- **Problem details**: Read the entries below and pull out each line with the string "agent".

Stored data entries
○ ○ ○ ○

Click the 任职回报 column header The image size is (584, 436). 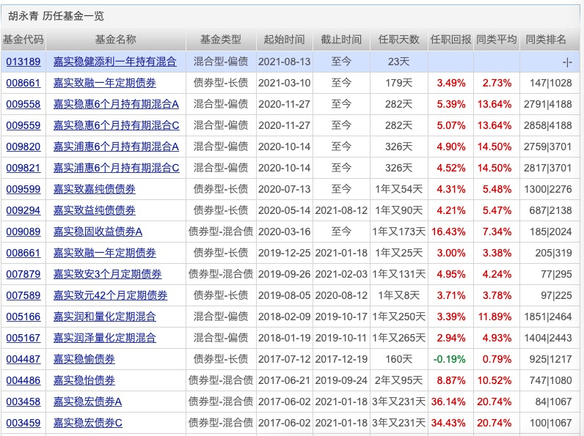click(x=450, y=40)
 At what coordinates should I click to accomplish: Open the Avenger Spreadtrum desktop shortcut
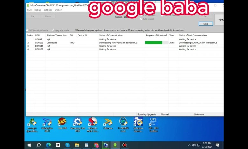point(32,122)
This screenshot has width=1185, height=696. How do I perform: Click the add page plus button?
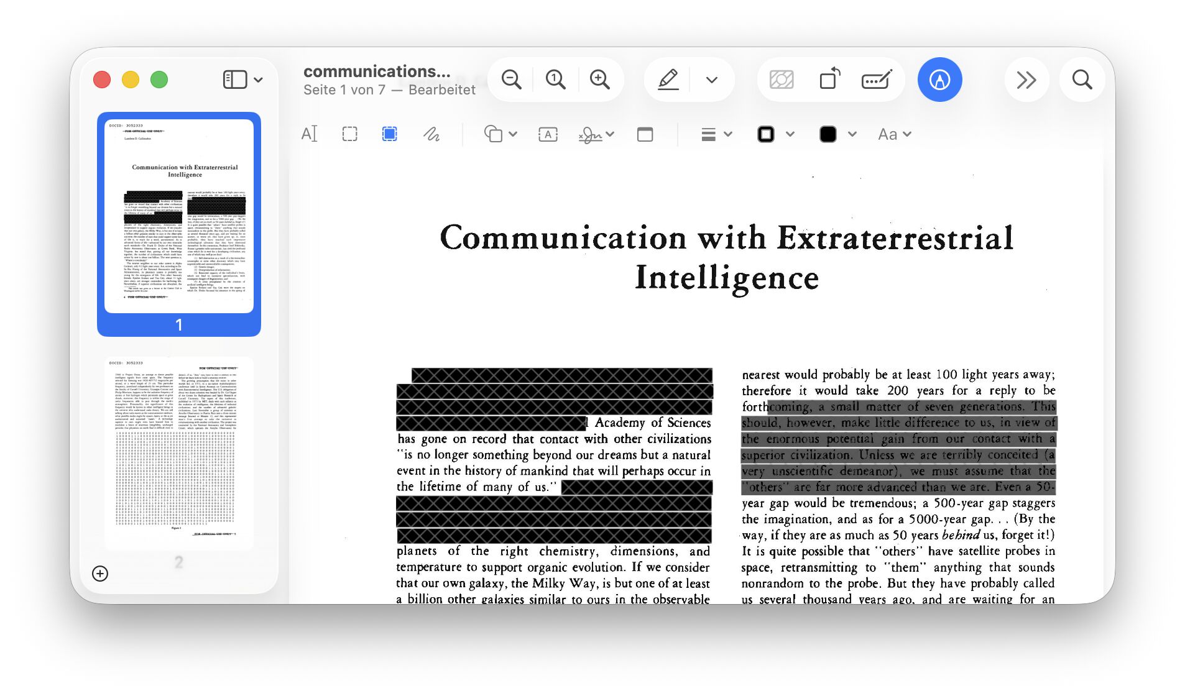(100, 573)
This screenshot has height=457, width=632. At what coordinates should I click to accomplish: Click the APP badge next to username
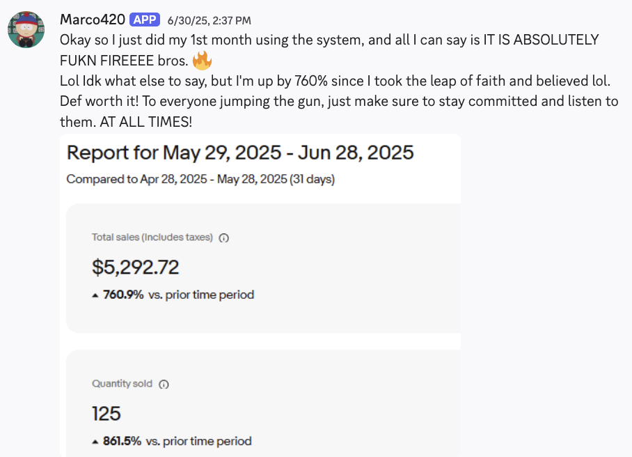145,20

○ ○ ○ ○

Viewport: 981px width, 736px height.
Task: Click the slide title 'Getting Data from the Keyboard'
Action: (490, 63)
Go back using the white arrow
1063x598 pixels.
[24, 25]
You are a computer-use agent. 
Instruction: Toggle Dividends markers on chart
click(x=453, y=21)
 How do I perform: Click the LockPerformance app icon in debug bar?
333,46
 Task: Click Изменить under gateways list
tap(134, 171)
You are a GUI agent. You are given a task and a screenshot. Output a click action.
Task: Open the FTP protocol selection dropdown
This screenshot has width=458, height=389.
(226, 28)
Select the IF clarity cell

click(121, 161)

○ ○ ○ ○

- **Answer to this task**:
You are a computer-use agent. 
You are a GUI agent. You are given a task and a screenshot. Output a click action.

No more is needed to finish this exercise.